First find the line with "Where should I click to: Click" in the entries below, then set down exactly every line through the line with "Switch to the console", that line included.

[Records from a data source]
= Beginning of Section =

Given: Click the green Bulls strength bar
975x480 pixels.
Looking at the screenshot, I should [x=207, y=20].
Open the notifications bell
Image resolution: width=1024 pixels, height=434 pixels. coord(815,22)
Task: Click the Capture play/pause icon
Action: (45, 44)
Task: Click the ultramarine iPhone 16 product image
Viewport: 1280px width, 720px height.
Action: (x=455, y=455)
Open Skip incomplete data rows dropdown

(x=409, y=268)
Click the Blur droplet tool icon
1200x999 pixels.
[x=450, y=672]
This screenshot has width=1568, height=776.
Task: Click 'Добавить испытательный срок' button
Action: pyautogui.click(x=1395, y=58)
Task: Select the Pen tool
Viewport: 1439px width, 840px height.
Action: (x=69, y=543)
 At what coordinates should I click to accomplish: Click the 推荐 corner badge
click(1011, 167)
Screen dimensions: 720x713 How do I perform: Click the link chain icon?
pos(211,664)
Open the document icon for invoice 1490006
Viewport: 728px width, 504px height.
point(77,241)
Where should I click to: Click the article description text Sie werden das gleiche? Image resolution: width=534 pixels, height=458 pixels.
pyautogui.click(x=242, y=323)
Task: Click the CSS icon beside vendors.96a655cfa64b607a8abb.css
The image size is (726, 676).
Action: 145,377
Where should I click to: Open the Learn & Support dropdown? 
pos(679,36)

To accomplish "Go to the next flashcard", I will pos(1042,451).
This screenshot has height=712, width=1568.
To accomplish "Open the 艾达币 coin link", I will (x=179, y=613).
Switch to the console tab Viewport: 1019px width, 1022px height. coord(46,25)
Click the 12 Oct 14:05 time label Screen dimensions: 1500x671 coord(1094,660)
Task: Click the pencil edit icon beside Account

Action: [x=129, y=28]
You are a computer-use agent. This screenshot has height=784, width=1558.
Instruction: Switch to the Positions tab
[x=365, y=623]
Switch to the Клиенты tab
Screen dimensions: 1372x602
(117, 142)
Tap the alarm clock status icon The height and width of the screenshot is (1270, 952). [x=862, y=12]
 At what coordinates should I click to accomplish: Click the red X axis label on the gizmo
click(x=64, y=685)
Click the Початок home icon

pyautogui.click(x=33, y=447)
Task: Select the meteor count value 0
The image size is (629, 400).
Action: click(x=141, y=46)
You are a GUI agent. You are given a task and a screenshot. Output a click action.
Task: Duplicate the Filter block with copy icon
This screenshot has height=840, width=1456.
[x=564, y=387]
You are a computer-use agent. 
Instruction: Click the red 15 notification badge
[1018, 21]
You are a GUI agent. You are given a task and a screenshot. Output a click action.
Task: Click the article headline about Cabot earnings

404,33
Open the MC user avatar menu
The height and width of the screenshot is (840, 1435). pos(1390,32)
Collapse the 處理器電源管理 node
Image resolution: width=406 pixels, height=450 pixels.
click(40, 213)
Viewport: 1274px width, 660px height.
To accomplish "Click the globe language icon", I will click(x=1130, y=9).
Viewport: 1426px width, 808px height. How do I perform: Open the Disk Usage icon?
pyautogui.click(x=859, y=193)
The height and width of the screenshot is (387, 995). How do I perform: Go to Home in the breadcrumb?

= End of Section =

- EXERCISE RESPONSE:
Where should I click to: Click the article description text Sie werden das gleiche? Image resolution: width=534 pixels, height=458 pixels.
pyautogui.click(x=242, y=323)
Task: Click the CSS icon beside vendors.96a655cfa64b607a8abb.css
The image size is (726, 676).
Action: 145,377
Where should I click to: Open the Learn & Support dropdown? 
pos(679,36)

To accomplish "Go to the next flashcard", I will pos(1042,451).
This screenshot has height=712, width=1568.
To accomplish "Open the 艾达币 coin link", I will (x=179, y=613).
Switch to the console tab Viewport: 1019px width, 1022px height. coord(46,25)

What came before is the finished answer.